Document section -

════════════════════

I think there's a bit of disconnect here - here's what I understand:

Standby when started can either enter to crash recovery (if it is a
restart after crash) or enter to archive recovery directly.

The standby, when in crash recovery:
currentSource is set to XLOG_FROM_PG_WAL in
WaitForWALToBecomeAvailable() and it continues to exhaust replaying
all the WAL in the pg_wal directory.
After all the pg_wal is exhausted during crash recovery, currentSource
is set to XLOG_FROM_ANY in ReadRecord() and the standby enters archive
recovery mode (see below).

The standby, when in archive recovery:
In WaitForWALToBecomeAvailable() currentSource is set to
XLOG_FROM_ARCHIVE and it enters XLogFileReadAnyTLI() - first tries to
fetch WAL from archive and returns if succeeds otherwise tries to
fetch from pg_wal and returns if succeeds, otherwise returns with
failure.
If failure is returned from XLogFileReadAnyTLI(), change the
currentSource to XLOG_FROM_STREAM.
If a failure in XLOG_FROM_STREAM, the currentSource is set to
XLOG_FROM_ARCHIVE and XLogFileReadAnyTLI() is called again.

Note that the standby exits from this WaitForWALToBecomeAvailable()
state machine when the promotion signal is detected and before which
all the wal from archive -> pg_wal is exhausted.

Note that currentSource is set to XLOG_FROM_PG_WAL in
WaitForWALToBecomeAvailable() only after the server exits archive
recovery i.e. InArchiveRecovery is set to false in
FinishWalRecovery(). However, exhausting pg_wal for recovery is built
inherently within XLogFileReadAnyTLI().

In summary:
the flow when the standby is in crash recovery is pg_wal -> [archive
-> pg_wal -> stream] -> [archive -> pg_wal -> stream] -> [] -> [] ...
the flow when the standby is in archive recovery is [archive -> pg_wal
-> stream] -> [archive -> pg_wal -> stream] -> [] -> [] ...

The proposed patch makes the inherent state change to pg_wal after
failure to read from archive in XLogFileReadAnyTLI() to explicit by
setting currentSource to XLOG_FROM_PG_WAL in the state machine. I
think it doesn't alter the existing state machine or add any new extra
lookups in pg_wal.

-- 
Bharath Rupireddy
PostgreSQL Contributors Team
RDS Open Source Databases
Amazon Web Services: https://aws.amazon.com



Re: Simplify standby state machine a bit in WaitForWALToBecomeAvailable()

════════════════════

Information provided -
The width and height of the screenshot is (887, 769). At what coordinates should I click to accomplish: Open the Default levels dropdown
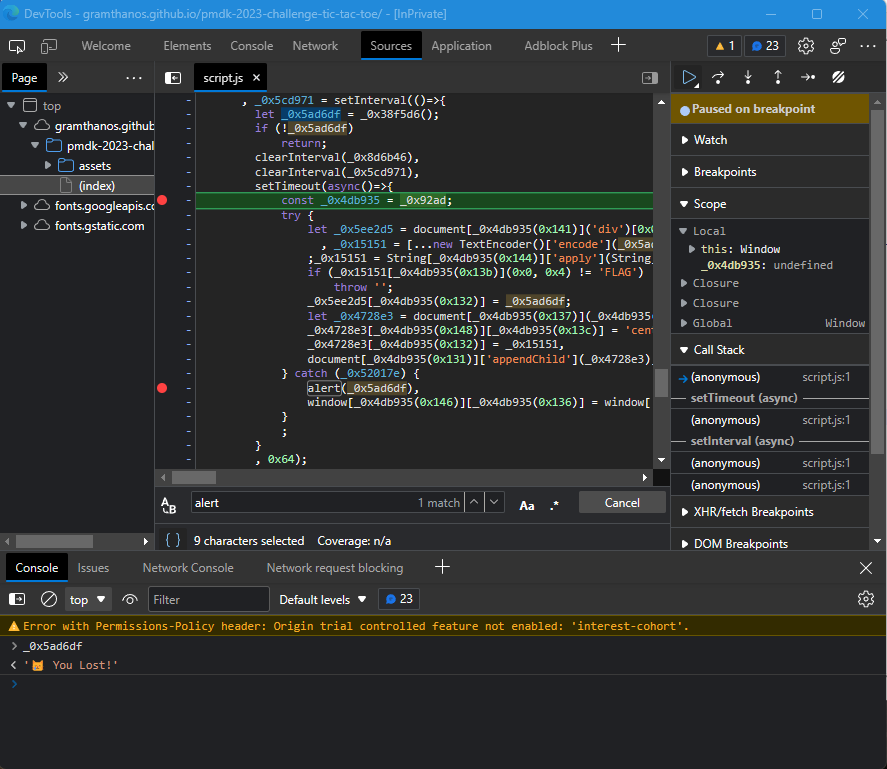click(322, 599)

════════════════════

What to work on -
**a)** Please list every function named in the standby recovery message, the ones written with "()" after the name.
**b)** Answer these questions from the standby recovery message:
(i) In which function is currentSource set to XLOG_FROM_ANY once pg_wal is exhausted during crash recovery?
(ii) In which function is InArchiveRecovery set to false?
(iii) What must the standby detect to exit the WaitForWALToBecomeAvailable() state machine?
**c)** Decide whether each statement agrees with the standby recovery message, and support each yes or no with a quotation from it:
(i) In archive recovery, XLogFileReadAnyTLI() tries pg_wal before the archive.
(ii) After a failure in XLOG_FROM_STREAM, currentSource is set to XLOG_FROM_ARCHIVE.
(iii) The writer thinks the proposed patch adds new lookups in pg_wal.

In response -
**a)** WaitForWALToBecomeAvailable(), ReadRecord(), XLogFileReadAnyTLI(), FinishWalRecovery()

**b)**
(i) ReadRecord()
(ii) FinishWalRecovery()
(iii) The promotion signal

**c)**
(i) No: "first tries to fetch WAL from archive and returns if succeeds otherwise tries to fetch from pg_wal"
(ii) Yes: "If a failure in XLOG_FROM_STREAM, the currentSource is set to XLOG_FROM_ARCHIVE and XLogFileReadAnyTLI() is called again."
(iii) No: "I think it doesn't alter the existing state machine or add any new extra lookups in pg_wal."